Thursday, June 12, 2008

Reading Speech By The Eye

1895

An Art In Which Surprising Advances Have Been Made.

In the paper "The Subtle Art of Speech Reading," by Mrs. Alexander Graham Bell, in The Atlantic, she speaks of its essentially intellectual character:

If I needed a proof that speech reading is essentially an intellectual exercise, demanding good vernacular knowledge of language, I should find it in my experience with German. For six months I lived in a German boarding school, with only one friend with whom to talk English. Before the end of that time I could read German speech by eye nearly as readily as English, and it was but rarely that any one had to write off a German sentence for me. This was many years ago. Since then my opportunities for talking and listening to German have been very few. I find now, when I meet a German friend and try to carry on a conversation in German, I cannot do it readily at first. I can put together a few German phrases to express my own ideas, but I cannot decipher the movements of the speaker's lips. Why? Because the German vocabulary at my command is too small to allow me to select from it words that may be those that my friend is using. I find myself consciously and painfully running over my small stock of possible words, much as a miser counts his store of coin, and the chances are infinitely against my finding the right one. This would be disheartening if I had not found by experience that by reading German books for awhile, steeping my brain in German, as it were, so that I think in German and see in German, it becomes comparatively easy to catch the German words on my friend's lips.

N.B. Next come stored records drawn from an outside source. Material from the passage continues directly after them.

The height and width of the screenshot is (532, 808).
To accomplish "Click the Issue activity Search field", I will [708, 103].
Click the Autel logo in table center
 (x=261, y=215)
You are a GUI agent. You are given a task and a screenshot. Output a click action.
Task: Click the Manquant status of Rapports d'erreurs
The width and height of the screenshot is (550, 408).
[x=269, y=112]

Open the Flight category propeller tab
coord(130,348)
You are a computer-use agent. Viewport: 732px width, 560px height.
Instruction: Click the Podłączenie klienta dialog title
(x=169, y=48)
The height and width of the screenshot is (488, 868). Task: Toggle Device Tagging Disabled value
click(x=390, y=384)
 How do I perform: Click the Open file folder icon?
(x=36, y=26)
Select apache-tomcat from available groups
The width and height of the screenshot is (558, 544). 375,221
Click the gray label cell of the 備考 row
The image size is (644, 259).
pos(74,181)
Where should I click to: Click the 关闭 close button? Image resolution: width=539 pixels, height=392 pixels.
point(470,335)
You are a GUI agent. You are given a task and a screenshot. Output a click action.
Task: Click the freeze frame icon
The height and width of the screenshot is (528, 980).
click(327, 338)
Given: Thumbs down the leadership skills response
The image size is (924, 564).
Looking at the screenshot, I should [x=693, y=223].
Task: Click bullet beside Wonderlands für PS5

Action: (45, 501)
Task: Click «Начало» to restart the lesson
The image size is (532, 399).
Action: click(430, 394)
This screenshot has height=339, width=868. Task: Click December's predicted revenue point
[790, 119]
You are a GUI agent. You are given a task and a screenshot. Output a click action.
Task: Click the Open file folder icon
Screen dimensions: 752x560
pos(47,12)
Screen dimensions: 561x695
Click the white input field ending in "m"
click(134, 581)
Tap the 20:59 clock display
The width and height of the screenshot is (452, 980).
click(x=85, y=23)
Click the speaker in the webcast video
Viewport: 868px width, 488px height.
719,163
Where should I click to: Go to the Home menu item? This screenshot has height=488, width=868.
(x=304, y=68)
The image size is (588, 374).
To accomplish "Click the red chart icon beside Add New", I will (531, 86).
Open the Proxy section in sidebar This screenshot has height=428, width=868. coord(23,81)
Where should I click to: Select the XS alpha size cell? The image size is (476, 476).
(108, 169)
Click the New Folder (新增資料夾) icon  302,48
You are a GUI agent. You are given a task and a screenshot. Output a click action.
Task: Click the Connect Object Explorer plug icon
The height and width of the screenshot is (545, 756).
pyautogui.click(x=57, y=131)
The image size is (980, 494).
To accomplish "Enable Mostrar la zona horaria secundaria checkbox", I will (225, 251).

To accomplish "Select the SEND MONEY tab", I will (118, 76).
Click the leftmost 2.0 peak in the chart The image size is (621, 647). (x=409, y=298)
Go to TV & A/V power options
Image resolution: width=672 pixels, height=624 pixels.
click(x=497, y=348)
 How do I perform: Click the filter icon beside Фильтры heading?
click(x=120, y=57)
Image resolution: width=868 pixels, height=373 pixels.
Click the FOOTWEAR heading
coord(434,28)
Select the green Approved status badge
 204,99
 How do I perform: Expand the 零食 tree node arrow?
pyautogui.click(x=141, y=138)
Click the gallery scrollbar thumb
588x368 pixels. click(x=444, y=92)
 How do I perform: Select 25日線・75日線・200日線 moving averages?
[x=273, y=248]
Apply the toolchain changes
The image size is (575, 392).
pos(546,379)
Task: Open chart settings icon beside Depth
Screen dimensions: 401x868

Many people have the notion that, in order to be understood by a speech reader, they must speak more slowly and open their mouths more widely. Up to a certain point, and with some people, not all, I find it true that slower and more distinct articulation is an advantage, but beyond that point slowness of utterance is a distinct hindrance to comprehension, while the unnatural opening of the mouth is almost prohibitive of conversation. In the first case the speech reader's mind, accustomed to run rapidly, is apt to assume either that there must be more words in each slow movement of the mouth than appears and be thrown off the track, or, forced to linger over and study each word, forgets the previous ones, and, confused by a mass of details, fails to grasp the full meaning. In the second case the widely opened mouth, showing parts of words not usually perceived, so changes their accustomed appearance as to render them unintelligible.

There are no two faces in the world exactly alike, and every person has his own peculiar way of speaking. In some the peculiarity is greater than in others, and the difficulty of comprehension is so much increased that at first it may seem utterly impossible to make head or tail of what is said. I am, however, inclined to believe that there is no speech so indistinct that a good speech reader cannot master it after awhile.